Answer Bank: What if I have to travel internationally during COVID-19?

With more than 95,000 COVID-19 cases confirmed in more than 85 countries and regions worldwide, people are being advised to avoid public and crowded spaces and reduce their travels.

But what if you have to travel internationally at times like this? What should you pay attention to in order to protect yourself against infection?

Screening measures at airports

Airports around the world have introduced special health screening procedures to check arrivals at customs.

In China, for example, customs have launched a comprehensive health inspection and quarantine system since the onset of the outbreak, requiring the screening of all inbound passengers.

People exhibiting COVID-19 symptoms, traveling from countries severely-hit by the virus or who have been in contact with confirmed and suspected cases are subject to medical check and quarantine.

As of Tuesday (March 3), of the 779 suspected cases entering China, 75 have tested positive for COVID-19, according to Chinese customs authorities.

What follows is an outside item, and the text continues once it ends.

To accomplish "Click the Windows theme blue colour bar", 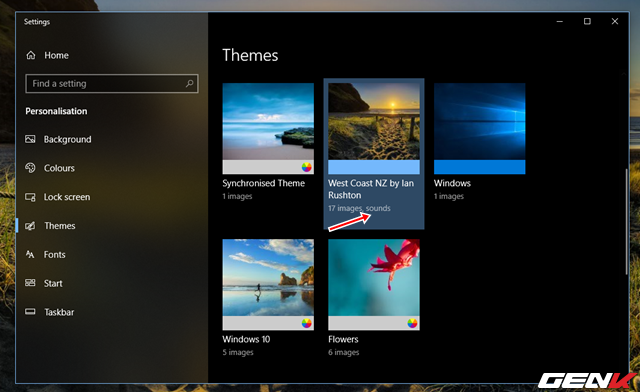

Other countries, such as the U.S., Canada and Japan, have adopted similar measures. Some countries have adopted special entry and exit restrictions, especially for people from severely hit countries and regions. Travelers are advised to check what measures are in place at their destination in advance.

Safety tips

The World Health Organization (WHO) has suggested international travelers practice the following:

• Avoiding close contact with people suffering from acute respiratory infections
• Frequent hand-washing, especially after direct contact with ill people or their environment 
• Avoiding close contact with live or dead farm or wild animals 
• Travelers with symptoms of acute respiratory infection should practice cough etiquette (maintain distance from others, cover coughs and sneezes with disposable tissues or clothing, and wash hands). 

WHO advises against travel restrictions 

Although the WHO has raised the global COVID-19 risk from "high" to "very high," it has repeatedly advised against travel or trade restrictions on countries affected by the epidemic, saying evidence shows they are ineffective.

It noted that restrictions may interrupt needed aid and technical support, disrupt businesses, and have negative social and economic effects on the affected countries.